The news mod team has asked to no longer be a part of the project until we have a composite tool that polls multiple sources for a more balanced view.
It will take a few hours, but FOR NOW there won't be a bot giving reviews of the source.
The goal was simple: make it easier to show biased sources. This was to give you and the mods a better view of what we were looking at.
The mod team is in agreement: one source of truth isn't enough. We are working on a tool to give a composite score, from multiple sources, all open source.
What I wish we had is a tool for showing which sources tend to be most statistically correlated with each other, without trying to place them on a linear spectrum.
I was thinking of something like the graph of subreddits from this paper—although I think that’s based on active user overlap, and I don’t know if there’s a similar metric that would cover all news sites.
I don't see an easy way to accomplish this without either pulling in the full text of every article over some period and running something like paragraph/doc/site vectors and then clustering by site vector.

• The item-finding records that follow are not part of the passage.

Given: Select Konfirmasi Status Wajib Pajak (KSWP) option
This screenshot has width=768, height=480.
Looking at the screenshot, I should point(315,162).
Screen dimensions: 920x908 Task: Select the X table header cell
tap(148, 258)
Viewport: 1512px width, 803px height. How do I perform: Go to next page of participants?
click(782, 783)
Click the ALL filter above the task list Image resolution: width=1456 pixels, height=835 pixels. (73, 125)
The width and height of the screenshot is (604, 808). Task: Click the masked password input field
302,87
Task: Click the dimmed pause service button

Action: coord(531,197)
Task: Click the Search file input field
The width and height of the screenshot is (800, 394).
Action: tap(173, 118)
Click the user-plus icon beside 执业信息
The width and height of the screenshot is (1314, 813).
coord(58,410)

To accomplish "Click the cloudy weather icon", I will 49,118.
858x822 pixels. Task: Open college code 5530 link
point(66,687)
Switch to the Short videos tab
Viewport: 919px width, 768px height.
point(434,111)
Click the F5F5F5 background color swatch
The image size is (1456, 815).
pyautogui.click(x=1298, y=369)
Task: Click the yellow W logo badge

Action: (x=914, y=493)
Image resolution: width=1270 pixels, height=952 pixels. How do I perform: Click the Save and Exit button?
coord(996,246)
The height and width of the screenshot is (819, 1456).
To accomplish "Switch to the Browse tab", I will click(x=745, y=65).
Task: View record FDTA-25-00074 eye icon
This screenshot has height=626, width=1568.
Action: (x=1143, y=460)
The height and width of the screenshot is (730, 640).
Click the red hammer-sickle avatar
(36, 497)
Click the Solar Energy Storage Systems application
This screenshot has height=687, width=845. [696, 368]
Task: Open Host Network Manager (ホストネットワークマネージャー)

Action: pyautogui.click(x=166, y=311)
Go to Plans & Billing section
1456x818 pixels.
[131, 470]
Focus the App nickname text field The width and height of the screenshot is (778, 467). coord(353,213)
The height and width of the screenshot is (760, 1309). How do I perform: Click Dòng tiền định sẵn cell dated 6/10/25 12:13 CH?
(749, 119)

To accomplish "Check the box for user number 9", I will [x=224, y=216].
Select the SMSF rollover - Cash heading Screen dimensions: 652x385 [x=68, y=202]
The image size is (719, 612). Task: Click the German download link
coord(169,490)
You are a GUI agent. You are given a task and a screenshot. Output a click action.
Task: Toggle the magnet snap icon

That's putting a lot of faith into unsupervised learning, and it's probably just as likely to pick up on stylistic conventions like byline and date formats as it is to cluster by some common thematic pattern like political leaning.
Maybe you could use a source site’s posts and upvotes in different fediverse communities as a proxy (assuming you could find representative communities with a similar range of biases).
That's...actually not a bad idea. Take the user-domain name pairs and weigh the edges between domains by the number of unique users who posted from both domains.
For producing clusters from the resulting graph should be easy, but aside from just saying "these are similar websites" does it really say much?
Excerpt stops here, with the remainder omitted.